Records to use:
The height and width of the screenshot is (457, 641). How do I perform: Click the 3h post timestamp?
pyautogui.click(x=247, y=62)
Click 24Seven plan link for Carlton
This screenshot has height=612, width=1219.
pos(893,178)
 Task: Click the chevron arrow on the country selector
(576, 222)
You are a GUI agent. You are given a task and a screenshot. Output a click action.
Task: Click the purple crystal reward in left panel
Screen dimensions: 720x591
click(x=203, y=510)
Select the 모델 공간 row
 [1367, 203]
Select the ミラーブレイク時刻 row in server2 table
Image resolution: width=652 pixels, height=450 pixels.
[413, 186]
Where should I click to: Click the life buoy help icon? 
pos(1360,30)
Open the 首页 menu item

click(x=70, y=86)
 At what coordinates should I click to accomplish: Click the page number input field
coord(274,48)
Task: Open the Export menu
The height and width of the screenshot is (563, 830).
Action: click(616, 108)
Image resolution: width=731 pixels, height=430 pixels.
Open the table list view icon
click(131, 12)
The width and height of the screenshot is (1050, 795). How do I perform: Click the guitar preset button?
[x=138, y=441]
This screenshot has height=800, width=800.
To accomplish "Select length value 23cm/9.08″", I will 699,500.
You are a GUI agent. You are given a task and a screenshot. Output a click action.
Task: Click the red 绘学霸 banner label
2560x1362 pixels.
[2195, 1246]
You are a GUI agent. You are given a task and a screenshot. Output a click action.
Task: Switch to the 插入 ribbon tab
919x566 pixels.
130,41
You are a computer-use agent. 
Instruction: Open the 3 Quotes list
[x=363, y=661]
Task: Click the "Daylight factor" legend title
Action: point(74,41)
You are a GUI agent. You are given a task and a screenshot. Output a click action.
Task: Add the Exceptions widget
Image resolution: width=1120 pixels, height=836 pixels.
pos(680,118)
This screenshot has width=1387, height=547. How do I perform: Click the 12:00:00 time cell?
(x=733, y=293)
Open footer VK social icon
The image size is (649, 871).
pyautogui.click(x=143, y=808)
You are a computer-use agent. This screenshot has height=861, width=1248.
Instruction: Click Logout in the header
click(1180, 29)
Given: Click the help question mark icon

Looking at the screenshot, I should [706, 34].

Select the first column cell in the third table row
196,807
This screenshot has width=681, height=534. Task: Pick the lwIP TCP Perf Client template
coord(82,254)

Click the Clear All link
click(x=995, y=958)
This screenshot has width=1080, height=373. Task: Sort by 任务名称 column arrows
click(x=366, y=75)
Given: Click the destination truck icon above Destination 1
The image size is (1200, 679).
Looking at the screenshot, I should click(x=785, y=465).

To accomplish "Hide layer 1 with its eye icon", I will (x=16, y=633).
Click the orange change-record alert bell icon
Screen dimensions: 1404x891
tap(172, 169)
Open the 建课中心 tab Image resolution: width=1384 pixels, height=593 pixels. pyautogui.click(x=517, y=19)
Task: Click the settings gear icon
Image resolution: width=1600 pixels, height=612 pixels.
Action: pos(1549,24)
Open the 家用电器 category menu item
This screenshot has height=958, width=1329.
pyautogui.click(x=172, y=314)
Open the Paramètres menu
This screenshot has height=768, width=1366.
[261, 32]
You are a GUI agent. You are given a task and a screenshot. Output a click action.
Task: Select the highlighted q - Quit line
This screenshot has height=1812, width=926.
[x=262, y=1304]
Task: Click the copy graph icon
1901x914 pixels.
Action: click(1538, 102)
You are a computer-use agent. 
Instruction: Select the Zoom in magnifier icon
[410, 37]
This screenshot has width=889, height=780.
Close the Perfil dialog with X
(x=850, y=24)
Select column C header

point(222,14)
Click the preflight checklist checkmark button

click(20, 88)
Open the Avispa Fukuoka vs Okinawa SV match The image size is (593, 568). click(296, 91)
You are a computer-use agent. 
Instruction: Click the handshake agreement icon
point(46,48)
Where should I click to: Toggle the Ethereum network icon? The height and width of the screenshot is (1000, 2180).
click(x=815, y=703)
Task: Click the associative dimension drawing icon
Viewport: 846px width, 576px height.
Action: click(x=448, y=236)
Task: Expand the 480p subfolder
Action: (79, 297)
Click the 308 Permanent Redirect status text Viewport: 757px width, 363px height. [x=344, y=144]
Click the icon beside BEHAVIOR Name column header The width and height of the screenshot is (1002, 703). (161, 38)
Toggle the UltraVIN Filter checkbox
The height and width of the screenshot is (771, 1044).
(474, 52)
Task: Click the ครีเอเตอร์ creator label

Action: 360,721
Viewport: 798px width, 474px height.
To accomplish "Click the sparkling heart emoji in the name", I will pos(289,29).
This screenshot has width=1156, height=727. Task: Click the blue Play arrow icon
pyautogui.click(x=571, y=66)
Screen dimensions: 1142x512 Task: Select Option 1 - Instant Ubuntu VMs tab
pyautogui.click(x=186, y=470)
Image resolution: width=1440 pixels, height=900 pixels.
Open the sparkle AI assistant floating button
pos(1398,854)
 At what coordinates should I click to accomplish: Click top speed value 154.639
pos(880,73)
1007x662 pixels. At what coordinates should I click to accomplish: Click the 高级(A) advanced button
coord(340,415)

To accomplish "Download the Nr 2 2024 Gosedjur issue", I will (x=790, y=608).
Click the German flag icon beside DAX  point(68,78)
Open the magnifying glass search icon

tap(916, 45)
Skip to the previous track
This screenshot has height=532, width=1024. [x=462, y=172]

The problem:
Each line above that contains the string "will" should be copied.

Exercise result:
To accomplish "Select length value 23cm/9.08″", I will 699,500.
To accomplish "Hide layer 1 with its eye icon", I will (x=16, y=633).
To accomplish "Click the sparkling heart emoji in the name", I will pos(289,29).
To accomplish "Download the Nr 2 2024 Gosedjur issue", I will (x=790, y=608).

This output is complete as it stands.